Reputation: 11
When submitting a document to the API for key phrases, the returned JSON response has the error "A document within the request was too large to be processed. Limit document size to: 10240 bytes."
According to https://learn.microsoft.com/en-us/azure/cognitive-services/cognitive-services-text-analytics-quick-start, "The maximum size of a single document that can be submitted is 10KB, and the total maximum size of submitted input is 1MB. No more than 1,000 documents may be submitted in one call."
The document in question is a string of length 7713. The byte length using Encoding.UTF8.GetBytes() is 7763.
The entire byteArray that is submitted is of length 7965.
Smaller strings work fine, but any strings greater than length 3000 seem to have this problem. Below is the code, written in VB.NET:
' Create a JSONInput object containing the data to submit
Dim myJsonObject As New JSONInput
Dim input1 As New JSONText
input1.id = "1"
input1.text = text
myJsonObject.documents.Add(input1)
' Translate the JSONInput object to a serialized JSON string
Dim jss As New JavaScriptSerializer()
Dim jsonString As String = jss.Serialize(myJsonObject)
' Windows Cognitive Services URL
Dim request As System.Net.WebRequest = System.Net.WebRequest.Create("https://westus.api.cognitive.microsoft.com/text/analytics/v2.0/keyPhrases")
' Set the Method property of the request to POST.
request.Method = "POST"
' Add a header with the account key.
request.Headers.Add("Ocp-Apim-Subscription-Key", accountKey_TextAnalytics)
' Create POST data and convert it to a byte array.
Dim postData As String = jsonString
Dim byteArray As Byte() = Encoding.UTF8.GetBytes(postData)
' Set the ContentType property of the WebRequest.
request.ContentType = "application/json"
' Set the ContentLength property of the WebRequest.
request.ContentLength = byteArray.Length
' Get the request stream.
Dim dataStream As System.IO.Stream = request.GetRequestStream()
' Write the data to the request stream.
dataStream.Write(byteArray, 0, byteArray.Length)

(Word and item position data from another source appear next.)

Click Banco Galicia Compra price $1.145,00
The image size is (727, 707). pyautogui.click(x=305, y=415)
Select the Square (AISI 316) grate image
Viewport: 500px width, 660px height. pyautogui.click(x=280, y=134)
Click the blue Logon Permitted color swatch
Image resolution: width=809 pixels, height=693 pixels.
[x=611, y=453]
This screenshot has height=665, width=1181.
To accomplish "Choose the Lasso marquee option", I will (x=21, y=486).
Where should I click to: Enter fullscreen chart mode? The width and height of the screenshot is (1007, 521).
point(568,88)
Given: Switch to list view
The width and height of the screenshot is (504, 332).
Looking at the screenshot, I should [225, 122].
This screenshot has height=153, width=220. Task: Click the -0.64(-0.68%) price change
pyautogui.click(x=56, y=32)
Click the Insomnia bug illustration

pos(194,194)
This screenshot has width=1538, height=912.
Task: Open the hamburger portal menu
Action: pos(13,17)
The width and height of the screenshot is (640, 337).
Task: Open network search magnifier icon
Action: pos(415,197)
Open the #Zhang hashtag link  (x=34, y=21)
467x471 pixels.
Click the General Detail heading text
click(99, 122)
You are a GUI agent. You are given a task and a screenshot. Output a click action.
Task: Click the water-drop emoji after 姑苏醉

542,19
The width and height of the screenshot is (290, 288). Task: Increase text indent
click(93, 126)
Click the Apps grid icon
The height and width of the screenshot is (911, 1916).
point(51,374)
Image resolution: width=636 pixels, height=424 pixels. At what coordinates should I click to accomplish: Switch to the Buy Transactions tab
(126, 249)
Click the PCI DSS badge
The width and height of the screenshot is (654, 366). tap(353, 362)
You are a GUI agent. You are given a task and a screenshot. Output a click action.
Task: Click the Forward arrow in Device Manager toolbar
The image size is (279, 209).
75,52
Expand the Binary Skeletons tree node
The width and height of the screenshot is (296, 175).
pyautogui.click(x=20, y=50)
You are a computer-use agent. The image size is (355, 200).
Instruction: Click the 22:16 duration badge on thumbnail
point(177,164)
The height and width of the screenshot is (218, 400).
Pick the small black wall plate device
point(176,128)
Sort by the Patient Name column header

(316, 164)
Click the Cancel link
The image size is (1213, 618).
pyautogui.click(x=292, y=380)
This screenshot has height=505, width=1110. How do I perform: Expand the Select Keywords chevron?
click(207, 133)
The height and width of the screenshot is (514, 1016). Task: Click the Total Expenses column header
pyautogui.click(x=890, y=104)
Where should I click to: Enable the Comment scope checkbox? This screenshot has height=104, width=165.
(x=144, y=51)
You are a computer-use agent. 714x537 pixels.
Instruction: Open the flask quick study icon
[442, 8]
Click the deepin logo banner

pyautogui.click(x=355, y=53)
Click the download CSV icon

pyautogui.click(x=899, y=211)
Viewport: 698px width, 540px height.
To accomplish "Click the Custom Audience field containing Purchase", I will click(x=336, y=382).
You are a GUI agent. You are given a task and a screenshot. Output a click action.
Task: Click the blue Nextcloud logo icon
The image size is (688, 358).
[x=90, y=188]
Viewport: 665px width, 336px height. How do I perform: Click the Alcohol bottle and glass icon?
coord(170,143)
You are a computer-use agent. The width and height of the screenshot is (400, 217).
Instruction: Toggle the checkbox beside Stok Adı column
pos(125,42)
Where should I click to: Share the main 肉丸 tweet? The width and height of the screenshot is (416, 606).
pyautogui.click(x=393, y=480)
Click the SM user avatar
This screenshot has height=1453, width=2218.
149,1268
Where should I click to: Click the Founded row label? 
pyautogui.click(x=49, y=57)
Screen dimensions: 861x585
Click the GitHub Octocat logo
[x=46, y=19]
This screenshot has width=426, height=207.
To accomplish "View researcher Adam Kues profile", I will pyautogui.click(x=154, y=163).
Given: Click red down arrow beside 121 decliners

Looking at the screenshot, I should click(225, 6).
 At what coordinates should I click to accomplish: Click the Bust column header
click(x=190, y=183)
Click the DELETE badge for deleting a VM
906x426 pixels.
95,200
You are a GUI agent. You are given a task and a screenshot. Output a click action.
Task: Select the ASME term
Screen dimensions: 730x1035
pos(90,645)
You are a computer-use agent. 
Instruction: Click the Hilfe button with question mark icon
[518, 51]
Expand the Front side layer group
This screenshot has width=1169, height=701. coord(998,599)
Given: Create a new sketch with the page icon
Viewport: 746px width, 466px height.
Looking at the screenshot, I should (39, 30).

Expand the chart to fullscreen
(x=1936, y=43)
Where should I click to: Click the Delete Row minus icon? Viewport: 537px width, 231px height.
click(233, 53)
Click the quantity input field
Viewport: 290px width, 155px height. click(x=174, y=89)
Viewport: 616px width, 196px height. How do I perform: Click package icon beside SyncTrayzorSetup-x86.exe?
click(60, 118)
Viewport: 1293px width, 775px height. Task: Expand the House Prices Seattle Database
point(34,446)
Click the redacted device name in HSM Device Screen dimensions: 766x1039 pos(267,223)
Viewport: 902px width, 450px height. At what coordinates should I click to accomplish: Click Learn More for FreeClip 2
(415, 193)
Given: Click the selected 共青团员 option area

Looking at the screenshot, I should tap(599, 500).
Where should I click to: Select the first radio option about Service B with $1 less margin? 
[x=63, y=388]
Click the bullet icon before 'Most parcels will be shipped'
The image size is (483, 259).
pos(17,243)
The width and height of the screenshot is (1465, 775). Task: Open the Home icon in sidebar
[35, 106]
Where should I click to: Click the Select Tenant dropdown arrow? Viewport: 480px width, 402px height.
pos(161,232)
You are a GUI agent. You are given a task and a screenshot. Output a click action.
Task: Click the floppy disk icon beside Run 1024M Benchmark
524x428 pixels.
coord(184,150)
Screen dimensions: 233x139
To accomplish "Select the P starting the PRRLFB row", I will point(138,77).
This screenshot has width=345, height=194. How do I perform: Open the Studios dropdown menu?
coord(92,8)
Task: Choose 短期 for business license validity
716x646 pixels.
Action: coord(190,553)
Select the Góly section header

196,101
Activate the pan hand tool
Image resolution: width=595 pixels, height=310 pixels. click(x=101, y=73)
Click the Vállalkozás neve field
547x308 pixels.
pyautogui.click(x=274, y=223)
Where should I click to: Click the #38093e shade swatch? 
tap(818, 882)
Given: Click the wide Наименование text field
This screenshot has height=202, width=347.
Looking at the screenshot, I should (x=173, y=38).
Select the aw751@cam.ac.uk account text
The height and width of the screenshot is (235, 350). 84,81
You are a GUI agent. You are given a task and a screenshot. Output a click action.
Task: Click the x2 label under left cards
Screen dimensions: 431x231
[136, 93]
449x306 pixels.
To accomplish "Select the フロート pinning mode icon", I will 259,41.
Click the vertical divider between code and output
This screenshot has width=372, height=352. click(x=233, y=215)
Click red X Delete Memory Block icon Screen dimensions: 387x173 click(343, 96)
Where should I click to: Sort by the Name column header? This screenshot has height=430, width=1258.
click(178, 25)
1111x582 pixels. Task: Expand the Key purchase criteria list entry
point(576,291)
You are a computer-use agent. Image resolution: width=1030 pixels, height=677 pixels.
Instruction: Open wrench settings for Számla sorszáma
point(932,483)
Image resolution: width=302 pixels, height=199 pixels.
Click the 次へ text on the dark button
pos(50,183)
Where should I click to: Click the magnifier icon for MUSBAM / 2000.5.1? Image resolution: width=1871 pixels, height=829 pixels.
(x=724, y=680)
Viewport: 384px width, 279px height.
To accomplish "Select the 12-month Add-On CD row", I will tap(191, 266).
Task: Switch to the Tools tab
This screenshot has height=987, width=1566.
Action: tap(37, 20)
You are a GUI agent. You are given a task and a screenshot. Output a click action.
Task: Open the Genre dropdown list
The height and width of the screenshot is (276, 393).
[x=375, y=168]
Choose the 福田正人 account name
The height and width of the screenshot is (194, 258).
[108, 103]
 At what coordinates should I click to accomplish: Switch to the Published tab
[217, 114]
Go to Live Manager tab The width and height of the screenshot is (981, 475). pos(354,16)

' Close the Stream object.
dataStream.Close()
' Get the response.
Dim response As System.Net.WebResponse = request.GetResponse()
' Get the stream containing content returned by the server.
dataStream = response.GetResponseStream()
' Open the stream using a StreamReader for easy access.
Dim reader As New System.IO.StreamReader(dataStream)
' Read the content.
Dim responseFromServer As String = reader.ReadToEnd()
' Display the content.
Console.WriteLine(responseFromServer)
' Clean up the streams.
reader.Close()
dataStream.Close()
response.Close()
' Deserialize the json data
jss = New JavaScriptSerializer()
Dim jsonData = jss.Deserialize(Of Object)(responseFromServer)
' List of key phrases to be returned
Dim phrases As New List(Of String)
For Each item As String In jsonData("documents")(0)("keyPhrases")
phrases.Add(item)
Next
Return phrases
My question is, what might I be doing wrong here, that I'm receiving messages that my document is exceeding the size limit of 10240 bytes, but it appears that the data that I POST is well under that limit.
Upvotes: 1
Views: 546
Reputation: 546
As Assaf mentioned above, please make sure to specify UTF-8 encoding.
Upvotes: 0